WORK TO BE COMPLETED: In the piece on the Ontario Big City Mayors meeting, write out the passage that begins at the words "The provincial and" and stops after "minister of infrastructure.", swapping "virtual meeting" for "online meeting".

PAGE TEXT:
++++++++
Meeting Thursday, the Ontario Big City Mayors, which is chaired by Mayor Cam Guthrie, called on the upper-tier governments to do just that.

“Many municipalities already know, moving into 2021, that there are going to be both expenses and loss of revenue due to COVID,” Guthrie told GuelphToday, using personal protective equipment costs and drastically reduced transit ridership as examples. “We need to have some clarity on those programs, that funding so that we can look to plan 2021, especially from a fiscal point of view, in a better way.”

The provincial and federal governments announced the first phase of Safe Restart funding in August to help municipalities deal with 2020 revenue loss and expenses directly tied to the pandemic. At the time, a pledge was made to continue the program into 2021.

Thursday's virtual meeting saw the Big City Mayors meet with Catherine McKenna, federal minister of infrastructure and communities, and Laurie Scott, provincial minister of infrastructure. 

The mayors passed two motions – one calling for funding to “address critical needs to build growth-related infrastructure and replace aging assets, reduce greenhouse gas emissions and strengthen economic competitiveness” and another asking for “additional emergency operating support” for municipalities.
++++++++
DATA SECTION:
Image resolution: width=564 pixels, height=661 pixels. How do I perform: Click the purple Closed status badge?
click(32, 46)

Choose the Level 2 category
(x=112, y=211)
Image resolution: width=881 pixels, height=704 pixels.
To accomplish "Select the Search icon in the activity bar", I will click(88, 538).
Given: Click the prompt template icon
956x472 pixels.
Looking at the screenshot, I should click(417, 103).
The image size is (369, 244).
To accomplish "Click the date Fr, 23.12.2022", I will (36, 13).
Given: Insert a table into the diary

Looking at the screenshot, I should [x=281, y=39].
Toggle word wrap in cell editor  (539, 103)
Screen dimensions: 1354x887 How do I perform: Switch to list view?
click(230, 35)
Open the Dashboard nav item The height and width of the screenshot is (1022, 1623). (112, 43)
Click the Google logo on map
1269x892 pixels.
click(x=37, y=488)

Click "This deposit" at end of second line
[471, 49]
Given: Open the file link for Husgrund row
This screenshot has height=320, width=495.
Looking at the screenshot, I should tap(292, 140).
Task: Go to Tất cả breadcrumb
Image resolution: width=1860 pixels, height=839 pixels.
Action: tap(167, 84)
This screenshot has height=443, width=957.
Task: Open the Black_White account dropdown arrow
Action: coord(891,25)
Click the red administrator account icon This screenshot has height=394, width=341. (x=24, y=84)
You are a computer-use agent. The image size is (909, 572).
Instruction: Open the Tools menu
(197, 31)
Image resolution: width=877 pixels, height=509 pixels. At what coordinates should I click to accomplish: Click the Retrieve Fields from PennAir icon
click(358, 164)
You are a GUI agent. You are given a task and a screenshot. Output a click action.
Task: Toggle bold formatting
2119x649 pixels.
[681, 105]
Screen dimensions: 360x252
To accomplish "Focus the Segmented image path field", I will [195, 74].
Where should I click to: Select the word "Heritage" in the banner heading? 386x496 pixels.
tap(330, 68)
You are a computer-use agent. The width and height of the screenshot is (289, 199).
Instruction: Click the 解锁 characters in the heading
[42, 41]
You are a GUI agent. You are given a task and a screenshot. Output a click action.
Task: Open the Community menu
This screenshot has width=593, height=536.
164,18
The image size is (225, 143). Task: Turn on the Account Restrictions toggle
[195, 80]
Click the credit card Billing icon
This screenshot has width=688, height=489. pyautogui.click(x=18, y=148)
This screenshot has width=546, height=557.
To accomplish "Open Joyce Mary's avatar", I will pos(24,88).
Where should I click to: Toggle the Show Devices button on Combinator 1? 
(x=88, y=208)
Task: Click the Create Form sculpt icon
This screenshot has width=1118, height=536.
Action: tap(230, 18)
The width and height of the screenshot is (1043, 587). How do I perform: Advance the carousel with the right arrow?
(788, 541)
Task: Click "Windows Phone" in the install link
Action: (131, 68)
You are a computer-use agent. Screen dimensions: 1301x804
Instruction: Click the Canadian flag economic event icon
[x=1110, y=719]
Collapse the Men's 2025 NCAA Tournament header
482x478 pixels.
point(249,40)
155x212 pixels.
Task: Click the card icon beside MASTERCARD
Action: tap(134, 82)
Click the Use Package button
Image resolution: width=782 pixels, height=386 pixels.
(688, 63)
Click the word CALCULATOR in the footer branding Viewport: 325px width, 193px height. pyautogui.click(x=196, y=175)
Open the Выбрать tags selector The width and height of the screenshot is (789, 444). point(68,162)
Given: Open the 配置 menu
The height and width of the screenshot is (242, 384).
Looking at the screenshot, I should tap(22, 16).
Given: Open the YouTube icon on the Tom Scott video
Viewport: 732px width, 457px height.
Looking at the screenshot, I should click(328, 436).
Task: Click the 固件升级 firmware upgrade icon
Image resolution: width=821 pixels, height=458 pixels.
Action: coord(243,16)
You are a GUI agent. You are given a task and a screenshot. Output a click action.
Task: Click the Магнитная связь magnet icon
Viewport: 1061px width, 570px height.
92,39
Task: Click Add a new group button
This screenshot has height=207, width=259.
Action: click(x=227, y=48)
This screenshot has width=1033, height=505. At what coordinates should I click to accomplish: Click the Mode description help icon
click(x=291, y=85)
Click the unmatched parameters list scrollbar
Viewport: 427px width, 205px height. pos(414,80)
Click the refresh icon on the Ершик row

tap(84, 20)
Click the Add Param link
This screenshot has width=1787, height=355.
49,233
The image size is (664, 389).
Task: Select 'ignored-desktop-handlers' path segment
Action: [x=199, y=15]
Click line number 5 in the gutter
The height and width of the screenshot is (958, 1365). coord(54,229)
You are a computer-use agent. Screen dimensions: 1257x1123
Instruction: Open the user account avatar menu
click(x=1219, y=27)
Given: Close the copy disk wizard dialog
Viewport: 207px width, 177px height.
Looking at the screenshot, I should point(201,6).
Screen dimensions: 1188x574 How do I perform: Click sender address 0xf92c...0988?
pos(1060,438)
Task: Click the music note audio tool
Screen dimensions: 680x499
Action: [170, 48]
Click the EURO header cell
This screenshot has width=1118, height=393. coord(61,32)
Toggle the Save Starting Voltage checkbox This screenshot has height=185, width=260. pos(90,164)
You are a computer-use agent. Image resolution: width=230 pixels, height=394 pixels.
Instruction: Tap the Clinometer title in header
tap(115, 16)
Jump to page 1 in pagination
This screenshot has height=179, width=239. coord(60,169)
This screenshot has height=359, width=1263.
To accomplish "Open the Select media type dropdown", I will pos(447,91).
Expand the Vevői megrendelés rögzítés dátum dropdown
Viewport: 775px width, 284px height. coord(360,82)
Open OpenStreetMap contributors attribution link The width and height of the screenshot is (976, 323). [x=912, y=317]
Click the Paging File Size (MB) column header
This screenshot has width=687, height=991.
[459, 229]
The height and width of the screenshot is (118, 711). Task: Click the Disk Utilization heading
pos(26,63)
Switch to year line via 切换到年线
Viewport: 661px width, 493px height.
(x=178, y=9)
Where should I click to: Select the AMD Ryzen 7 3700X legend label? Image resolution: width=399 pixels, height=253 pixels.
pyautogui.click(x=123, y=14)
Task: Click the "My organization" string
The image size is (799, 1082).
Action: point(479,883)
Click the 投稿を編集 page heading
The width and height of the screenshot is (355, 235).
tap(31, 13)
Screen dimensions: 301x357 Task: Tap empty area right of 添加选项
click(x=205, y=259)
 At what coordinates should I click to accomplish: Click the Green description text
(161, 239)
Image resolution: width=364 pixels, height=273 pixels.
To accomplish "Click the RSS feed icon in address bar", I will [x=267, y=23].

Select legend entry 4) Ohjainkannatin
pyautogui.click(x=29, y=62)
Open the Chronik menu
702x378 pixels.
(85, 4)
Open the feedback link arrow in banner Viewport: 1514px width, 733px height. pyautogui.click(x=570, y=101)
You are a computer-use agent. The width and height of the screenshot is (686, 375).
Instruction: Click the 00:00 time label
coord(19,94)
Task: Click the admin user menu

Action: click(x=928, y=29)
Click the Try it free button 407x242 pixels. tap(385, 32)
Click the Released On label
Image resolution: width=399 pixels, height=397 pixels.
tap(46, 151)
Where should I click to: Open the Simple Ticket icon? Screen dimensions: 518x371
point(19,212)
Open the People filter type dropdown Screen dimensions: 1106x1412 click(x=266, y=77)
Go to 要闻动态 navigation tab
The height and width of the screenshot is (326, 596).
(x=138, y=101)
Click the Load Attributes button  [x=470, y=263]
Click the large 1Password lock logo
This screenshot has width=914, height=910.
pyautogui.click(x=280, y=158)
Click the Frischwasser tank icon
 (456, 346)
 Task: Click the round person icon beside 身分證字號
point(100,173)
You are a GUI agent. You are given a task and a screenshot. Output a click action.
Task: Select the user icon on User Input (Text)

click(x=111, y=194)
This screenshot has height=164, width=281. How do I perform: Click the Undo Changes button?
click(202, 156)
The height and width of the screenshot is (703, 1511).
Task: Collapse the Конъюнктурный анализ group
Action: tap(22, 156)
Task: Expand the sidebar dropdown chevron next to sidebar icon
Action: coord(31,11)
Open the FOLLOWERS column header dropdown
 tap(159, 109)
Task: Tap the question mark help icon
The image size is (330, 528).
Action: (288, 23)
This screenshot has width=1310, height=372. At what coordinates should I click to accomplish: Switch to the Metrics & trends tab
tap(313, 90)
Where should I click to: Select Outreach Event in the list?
++++++++
RESPONSE AREA:
The provincial and federal governments announced the first phase of Safe Restart funding in August to help municipalities deal with 2020 revenue loss and expenses directly tied to the pandemic. At the time, a pledge was made to continue the program into 2021.

Thursday's online meeting saw the Big City Mayors meet with Catherine McKenna, federal minister of infrastructure and communities, and Laurie Scott, provincial minister of infrastructure.